The interruption enabled Rowe to escape. The sun was going down: the square garden was emptying: it was nearly time to dig up the treasure and make tracks, before darkness and blackout and siren-time. So many fortunes one had listened to, behind a country hedge, over the cards in a liner's saloon, but the fascination remained even when the fortune was cast by an amateur at a garden fête. Always, for a little while, one could half-believe in the journey overseas, in the strange dark woman, and the letter with good news. Once somebody had refused to tell his fortune at all -- it was just an act, of course, put on to impress him -- and yet that silence had really come closer to the truth than anything else.
He lifted the curtain and felt his way in.
It was very dark inside the tent and he could hardly distinguish Mrs Bellairs, a bulky figure shrouded in what looked like cast-off widow's weeds -- or perhaps it was some kind of peasant's costume. He was unprepared for Mrs Bellairs' deep powerful voice: a convincing voice. He had expected the wavering tones of a lady whose other hobby was water-colours.
"Sit down, please, and cross my hand with silver."
"It's so dark."
But now he could just manage to make her out: it was a peasant's costume with a big head-dress and a veil of some kind tucked back over her shoulder. He found a half-crown and sketched a cross upon her palm.
"Your hand."
He held it out and felt it gripped firmly as though she intended to convey: expect no mercy. A tiny electric night-light was reflected down on the girdle of Venus, the little crosses which should have meant children, the long, long line of life. . .
He said, "You're up-to-date. The electric nightlight, I mean."

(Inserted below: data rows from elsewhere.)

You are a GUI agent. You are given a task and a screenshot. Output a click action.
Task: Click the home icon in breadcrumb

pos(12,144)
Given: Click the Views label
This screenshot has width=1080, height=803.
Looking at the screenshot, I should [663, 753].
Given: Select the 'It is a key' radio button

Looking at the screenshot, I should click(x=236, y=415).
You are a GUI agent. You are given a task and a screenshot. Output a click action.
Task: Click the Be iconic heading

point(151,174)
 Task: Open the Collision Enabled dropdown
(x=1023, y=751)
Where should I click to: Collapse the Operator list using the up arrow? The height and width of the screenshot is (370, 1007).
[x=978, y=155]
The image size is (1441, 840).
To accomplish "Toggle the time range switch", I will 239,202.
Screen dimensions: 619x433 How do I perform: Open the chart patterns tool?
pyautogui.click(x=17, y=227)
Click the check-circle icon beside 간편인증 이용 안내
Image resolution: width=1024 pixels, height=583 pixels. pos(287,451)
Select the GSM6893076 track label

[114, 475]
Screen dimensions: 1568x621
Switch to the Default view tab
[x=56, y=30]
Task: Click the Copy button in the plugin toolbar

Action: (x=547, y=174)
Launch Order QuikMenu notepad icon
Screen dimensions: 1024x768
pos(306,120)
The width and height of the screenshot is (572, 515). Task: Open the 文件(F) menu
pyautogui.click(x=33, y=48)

She paid no attention to his flippancy. She said, "First the character, then the past: by law I am not allowed to tell the future. You're a man of determination and imagination and you are very sensitive -- to pain, but you sometimes feel you have not been allowed a proper scope for your gifts. You want to do great deeds, not dream them all day long. Never mind. After all, you have made one woman happy."
He tried to take his hand away, but she held it too firmly: it would have been a tug of war. She said, "You have found the true contentment in a happy marriage. Try to be more patient, though. Now I will tell you your past."